_Work required_:
Repeat, please, only the lines from the top of the data down to the line with "Contact us (104, 1025)"; include both of those lines.

+ + + + + + +

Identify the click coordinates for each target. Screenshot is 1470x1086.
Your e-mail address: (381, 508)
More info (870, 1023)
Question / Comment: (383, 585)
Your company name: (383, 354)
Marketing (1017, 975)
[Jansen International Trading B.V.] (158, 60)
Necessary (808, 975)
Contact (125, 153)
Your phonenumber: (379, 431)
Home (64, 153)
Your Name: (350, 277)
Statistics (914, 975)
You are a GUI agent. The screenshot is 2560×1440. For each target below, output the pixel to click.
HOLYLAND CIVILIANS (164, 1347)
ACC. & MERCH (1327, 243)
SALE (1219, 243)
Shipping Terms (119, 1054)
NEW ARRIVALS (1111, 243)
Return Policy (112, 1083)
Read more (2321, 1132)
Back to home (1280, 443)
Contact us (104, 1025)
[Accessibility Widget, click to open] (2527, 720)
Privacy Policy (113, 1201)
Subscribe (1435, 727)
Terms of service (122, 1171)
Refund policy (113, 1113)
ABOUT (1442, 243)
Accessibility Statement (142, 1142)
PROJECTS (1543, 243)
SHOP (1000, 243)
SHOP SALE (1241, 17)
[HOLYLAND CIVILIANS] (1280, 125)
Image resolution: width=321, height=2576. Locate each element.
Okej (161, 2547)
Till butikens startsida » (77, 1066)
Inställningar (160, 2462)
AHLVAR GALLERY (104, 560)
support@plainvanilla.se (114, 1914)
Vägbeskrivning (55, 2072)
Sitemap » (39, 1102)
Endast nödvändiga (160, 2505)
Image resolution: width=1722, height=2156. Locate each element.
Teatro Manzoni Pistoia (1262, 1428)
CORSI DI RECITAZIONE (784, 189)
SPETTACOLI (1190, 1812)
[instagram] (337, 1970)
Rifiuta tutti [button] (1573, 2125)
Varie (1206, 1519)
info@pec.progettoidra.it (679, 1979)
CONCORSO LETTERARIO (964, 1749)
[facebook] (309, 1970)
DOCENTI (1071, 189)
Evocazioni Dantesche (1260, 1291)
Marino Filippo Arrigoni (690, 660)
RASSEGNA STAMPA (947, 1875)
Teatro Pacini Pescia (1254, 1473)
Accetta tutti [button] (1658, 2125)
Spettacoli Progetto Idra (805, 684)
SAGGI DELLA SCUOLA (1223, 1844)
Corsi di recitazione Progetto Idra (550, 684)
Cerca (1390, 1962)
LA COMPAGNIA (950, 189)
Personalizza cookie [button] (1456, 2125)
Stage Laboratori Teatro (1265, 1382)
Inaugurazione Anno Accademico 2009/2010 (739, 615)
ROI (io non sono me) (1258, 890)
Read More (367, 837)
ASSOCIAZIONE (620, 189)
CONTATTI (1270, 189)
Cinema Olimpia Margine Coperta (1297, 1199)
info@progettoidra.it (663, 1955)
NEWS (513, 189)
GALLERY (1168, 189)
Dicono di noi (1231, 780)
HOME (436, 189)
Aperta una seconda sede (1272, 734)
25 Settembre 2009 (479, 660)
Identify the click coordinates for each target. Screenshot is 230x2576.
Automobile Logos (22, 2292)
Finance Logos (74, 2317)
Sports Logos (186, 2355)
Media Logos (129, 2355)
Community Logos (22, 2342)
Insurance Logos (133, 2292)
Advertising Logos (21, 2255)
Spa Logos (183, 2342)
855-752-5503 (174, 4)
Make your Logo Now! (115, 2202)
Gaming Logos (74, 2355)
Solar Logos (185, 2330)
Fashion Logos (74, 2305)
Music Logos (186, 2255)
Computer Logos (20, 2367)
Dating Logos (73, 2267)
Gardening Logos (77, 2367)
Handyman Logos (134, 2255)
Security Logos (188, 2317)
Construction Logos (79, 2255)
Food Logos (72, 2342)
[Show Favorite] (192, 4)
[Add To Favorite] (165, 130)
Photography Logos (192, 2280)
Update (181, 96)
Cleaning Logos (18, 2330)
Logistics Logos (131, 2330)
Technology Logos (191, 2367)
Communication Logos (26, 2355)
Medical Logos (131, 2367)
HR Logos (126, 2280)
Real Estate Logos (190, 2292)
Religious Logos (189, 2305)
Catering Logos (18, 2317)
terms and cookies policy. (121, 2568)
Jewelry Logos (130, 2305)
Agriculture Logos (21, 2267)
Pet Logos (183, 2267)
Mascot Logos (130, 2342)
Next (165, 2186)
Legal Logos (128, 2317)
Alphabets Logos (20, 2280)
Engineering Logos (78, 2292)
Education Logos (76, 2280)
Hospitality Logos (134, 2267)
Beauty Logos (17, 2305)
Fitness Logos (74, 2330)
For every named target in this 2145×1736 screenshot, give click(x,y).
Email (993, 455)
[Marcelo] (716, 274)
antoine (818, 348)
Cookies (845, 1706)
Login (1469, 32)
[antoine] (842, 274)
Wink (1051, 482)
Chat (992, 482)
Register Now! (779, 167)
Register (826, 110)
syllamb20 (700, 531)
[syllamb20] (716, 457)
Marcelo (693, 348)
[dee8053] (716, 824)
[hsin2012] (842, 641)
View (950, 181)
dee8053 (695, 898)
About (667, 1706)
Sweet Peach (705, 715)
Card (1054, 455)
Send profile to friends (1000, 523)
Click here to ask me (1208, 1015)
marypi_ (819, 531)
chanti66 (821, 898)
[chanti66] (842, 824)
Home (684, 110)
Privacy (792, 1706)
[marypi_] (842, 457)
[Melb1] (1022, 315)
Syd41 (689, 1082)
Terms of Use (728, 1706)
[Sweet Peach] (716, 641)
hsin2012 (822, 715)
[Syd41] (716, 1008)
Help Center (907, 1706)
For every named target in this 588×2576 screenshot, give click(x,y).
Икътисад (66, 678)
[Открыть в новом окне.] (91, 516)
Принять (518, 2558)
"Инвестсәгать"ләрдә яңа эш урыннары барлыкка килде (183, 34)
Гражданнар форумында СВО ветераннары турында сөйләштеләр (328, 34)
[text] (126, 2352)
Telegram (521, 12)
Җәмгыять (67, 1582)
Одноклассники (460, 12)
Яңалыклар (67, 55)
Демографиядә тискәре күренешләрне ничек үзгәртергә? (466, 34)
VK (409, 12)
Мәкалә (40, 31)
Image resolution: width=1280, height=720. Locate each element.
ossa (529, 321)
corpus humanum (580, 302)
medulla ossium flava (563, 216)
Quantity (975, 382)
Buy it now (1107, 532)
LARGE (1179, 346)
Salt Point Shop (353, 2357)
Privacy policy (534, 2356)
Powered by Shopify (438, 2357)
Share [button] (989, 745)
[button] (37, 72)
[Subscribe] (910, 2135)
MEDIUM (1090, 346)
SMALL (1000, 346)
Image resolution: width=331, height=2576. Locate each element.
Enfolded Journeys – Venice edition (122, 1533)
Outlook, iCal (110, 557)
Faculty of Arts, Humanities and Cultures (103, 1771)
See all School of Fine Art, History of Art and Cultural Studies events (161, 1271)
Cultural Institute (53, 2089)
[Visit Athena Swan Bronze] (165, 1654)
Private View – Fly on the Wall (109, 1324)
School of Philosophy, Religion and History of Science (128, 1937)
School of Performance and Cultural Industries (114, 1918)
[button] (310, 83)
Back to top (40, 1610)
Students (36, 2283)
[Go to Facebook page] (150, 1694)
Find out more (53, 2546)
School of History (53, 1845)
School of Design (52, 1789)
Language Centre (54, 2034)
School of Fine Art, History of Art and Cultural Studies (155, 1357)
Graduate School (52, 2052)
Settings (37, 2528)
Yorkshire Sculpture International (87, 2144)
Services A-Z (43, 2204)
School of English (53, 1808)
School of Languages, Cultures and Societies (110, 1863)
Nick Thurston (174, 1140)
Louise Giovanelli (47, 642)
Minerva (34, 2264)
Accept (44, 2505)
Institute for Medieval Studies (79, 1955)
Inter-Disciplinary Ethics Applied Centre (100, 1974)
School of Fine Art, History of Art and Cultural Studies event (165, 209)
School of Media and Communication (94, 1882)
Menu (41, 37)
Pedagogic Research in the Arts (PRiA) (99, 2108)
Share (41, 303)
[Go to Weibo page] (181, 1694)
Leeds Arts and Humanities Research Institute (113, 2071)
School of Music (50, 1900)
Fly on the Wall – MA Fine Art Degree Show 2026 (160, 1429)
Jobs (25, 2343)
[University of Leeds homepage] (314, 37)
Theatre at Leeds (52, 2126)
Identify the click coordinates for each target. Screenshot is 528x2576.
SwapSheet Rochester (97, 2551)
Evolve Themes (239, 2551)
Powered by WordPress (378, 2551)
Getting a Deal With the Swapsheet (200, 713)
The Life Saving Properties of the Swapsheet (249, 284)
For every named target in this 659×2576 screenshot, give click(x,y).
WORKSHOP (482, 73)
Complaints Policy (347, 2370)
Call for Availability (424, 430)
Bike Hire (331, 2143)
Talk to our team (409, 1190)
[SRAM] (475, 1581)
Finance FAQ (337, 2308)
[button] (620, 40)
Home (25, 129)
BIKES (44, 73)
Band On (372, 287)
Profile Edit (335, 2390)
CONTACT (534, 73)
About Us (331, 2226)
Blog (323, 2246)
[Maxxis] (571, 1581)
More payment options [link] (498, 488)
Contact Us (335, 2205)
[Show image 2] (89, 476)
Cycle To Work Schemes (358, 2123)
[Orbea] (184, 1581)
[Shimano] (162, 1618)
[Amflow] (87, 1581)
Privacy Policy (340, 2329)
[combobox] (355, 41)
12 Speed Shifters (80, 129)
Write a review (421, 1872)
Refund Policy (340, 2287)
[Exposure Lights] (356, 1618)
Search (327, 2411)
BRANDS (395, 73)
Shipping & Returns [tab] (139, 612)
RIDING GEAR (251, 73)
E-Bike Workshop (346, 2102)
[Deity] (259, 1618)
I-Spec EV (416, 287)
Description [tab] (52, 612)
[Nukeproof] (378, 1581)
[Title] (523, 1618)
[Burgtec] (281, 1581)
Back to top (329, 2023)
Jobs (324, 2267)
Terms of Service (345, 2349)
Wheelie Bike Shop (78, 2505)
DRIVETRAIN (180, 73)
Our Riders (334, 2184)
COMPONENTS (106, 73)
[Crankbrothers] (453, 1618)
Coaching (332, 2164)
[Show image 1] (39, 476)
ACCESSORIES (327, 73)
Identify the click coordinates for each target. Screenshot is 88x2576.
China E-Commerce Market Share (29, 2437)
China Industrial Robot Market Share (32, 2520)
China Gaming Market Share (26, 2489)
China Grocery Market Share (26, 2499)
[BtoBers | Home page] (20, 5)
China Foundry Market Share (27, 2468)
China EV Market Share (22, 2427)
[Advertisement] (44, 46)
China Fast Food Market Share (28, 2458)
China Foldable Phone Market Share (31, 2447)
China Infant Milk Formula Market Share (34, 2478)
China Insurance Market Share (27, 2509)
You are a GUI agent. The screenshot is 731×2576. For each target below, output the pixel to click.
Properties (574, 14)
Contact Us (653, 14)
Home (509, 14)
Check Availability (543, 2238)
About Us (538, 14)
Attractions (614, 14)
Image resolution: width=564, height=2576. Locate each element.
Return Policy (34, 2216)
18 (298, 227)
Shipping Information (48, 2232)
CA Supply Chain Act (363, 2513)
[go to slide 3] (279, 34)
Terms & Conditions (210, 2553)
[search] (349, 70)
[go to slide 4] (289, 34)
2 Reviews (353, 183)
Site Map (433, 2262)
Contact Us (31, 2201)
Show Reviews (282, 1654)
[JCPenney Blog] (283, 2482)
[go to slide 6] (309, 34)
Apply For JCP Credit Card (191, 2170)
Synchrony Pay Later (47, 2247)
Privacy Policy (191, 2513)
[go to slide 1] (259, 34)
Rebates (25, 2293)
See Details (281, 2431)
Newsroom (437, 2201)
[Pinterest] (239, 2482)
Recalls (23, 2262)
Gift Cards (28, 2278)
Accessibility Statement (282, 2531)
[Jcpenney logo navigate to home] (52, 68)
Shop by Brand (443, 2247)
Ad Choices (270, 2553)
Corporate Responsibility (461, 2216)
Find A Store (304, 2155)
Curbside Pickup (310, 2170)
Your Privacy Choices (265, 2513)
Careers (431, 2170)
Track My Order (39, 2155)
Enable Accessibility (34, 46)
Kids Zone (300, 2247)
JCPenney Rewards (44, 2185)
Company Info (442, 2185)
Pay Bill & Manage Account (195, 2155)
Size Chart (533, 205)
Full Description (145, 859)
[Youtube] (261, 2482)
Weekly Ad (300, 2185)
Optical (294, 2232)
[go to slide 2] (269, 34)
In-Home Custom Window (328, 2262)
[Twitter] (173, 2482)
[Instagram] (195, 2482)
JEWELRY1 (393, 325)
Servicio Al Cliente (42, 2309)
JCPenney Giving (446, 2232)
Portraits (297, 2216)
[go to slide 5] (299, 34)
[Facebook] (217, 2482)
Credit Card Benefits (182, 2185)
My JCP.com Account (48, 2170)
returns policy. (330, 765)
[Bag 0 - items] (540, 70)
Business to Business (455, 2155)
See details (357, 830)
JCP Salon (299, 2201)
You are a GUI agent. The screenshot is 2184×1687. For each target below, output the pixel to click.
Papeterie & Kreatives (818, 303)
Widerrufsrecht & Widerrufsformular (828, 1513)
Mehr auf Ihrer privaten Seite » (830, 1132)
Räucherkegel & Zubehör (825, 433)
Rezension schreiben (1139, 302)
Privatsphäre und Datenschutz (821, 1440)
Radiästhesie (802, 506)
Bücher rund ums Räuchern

+ + + + + + +

_Output for this task_:
Identify the click coordinates for each target. Screenshot is 1470x1086.
Your e-mail address: (381, 508)
More info (870, 1023)
Question / Comment: (383, 585)
Your company name: (383, 354)
Marketing (1017, 975)
[Jansen International Trading B.V.] (158, 60)
Necessary (808, 975)
Contact (125, 153)
Your phonenumber: (379, 431)
Home (64, 153)
Your Name: (350, 277)
Statistics (914, 975)
You are a GUI agent. The screenshot is 2560×1440. For each target below, output the pixel to click.
HOLYLAND CIVILIANS (164, 1347)
ACC. & MERCH (1327, 243)
SALE (1219, 243)
Shipping Terms (119, 1054)
NEW ARRIVALS (1111, 243)
Return Policy (112, 1083)
Read more (2321, 1132)
Back to home (1280, 443)
Contact us (104, 1025)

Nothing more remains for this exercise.